■ Required work: Only the lines from the one containing "Given: Click the green" to the end of the records belong in the answer; repeat them exactly and drop the pictures.

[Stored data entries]

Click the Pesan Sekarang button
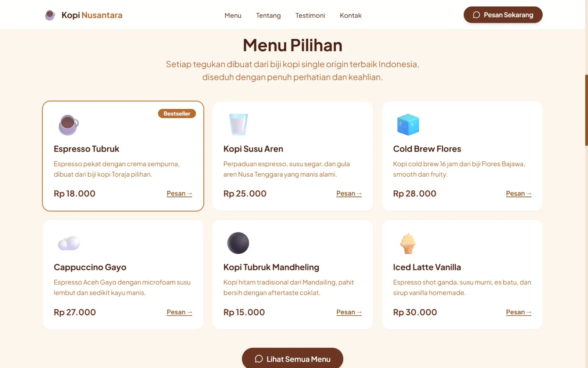This screenshot has height=368, width=588. click(503, 15)
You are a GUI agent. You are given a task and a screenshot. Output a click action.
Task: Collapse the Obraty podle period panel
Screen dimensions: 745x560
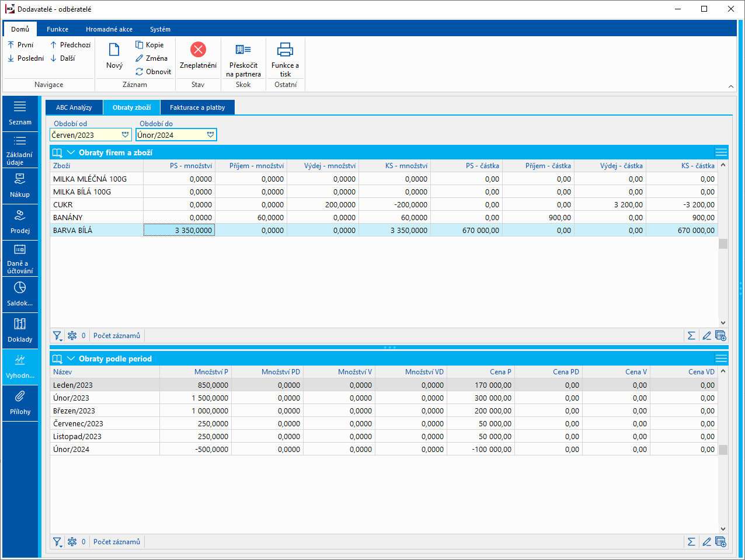tap(71, 359)
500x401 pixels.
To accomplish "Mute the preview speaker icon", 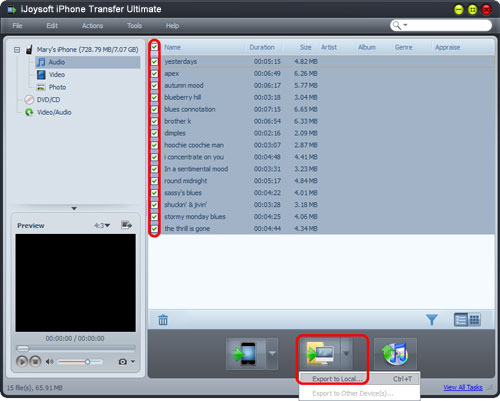I will [x=49, y=362].
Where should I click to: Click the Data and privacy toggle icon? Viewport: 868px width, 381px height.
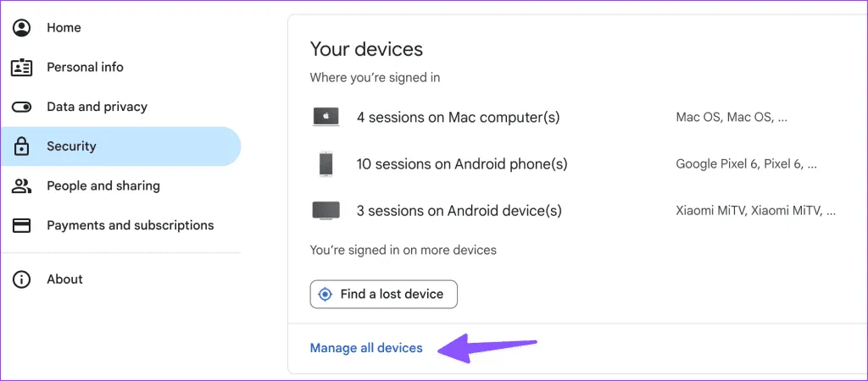[x=22, y=108]
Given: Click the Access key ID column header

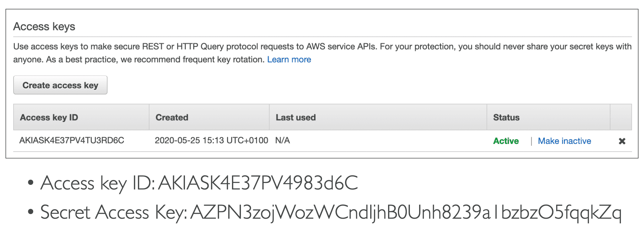Looking at the screenshot, I should pos(49,117).
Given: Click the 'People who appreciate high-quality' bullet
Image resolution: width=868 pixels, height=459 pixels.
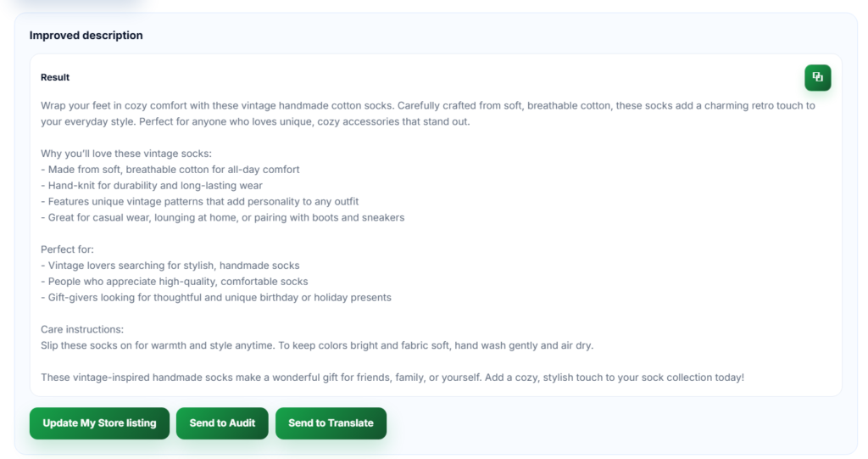Looking at the screenshot, I should click(175, 282).
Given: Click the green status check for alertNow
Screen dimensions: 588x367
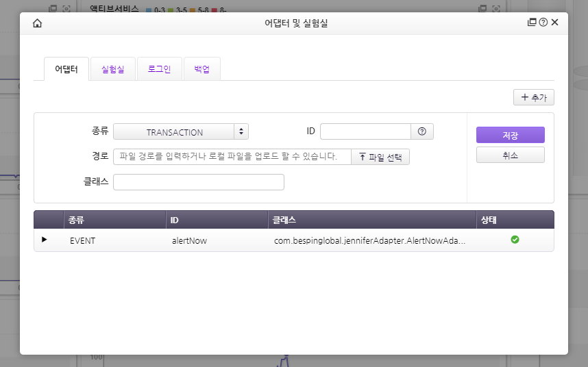Looking at the screenshot, I should tap(515, 240).
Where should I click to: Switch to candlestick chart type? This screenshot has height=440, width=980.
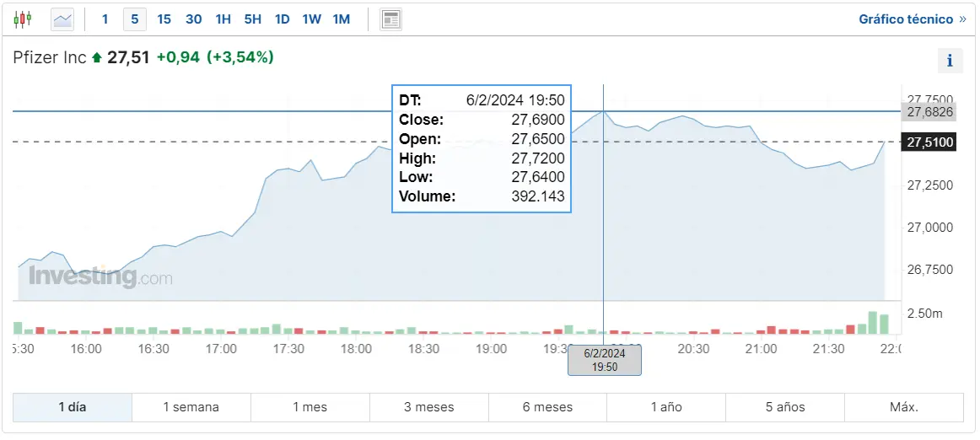23,19
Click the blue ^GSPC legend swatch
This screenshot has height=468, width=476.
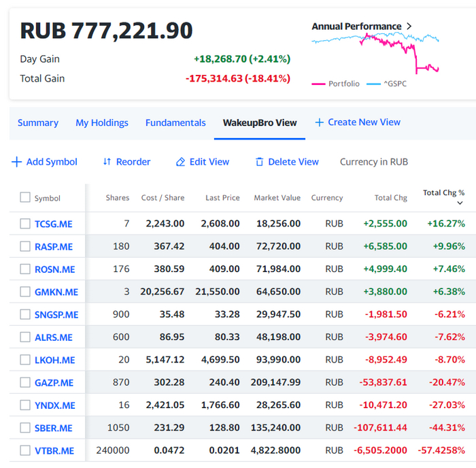point(373,84)
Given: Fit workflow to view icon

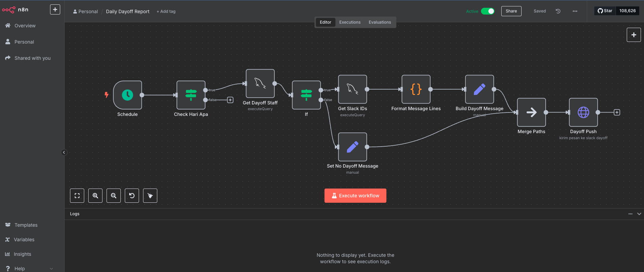Looking at the screenshot, I should 77,196.
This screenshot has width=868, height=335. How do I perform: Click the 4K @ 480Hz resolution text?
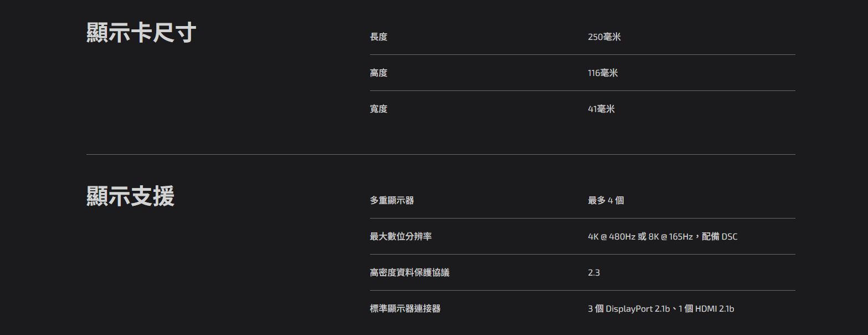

■ Exercise solution:
Given: Click the green status check for alertNow
Screen dimensions: 588x367
Looking at the screenshot, I should tap(515, 240).
Where should I click to: Switch to candlestick chart type? This screenshot has height=440, width=980.
23,19
Click the blue ^GSPC legend swatch
This screenshot has height=468, width=476.
point(373,84)
Given: Fit workflow to view icon

Looking at the screenshot, I should 77,196.
This screenshot has width=868, height=335. How do I perform: Click the 4K @ 480Hz resolution text?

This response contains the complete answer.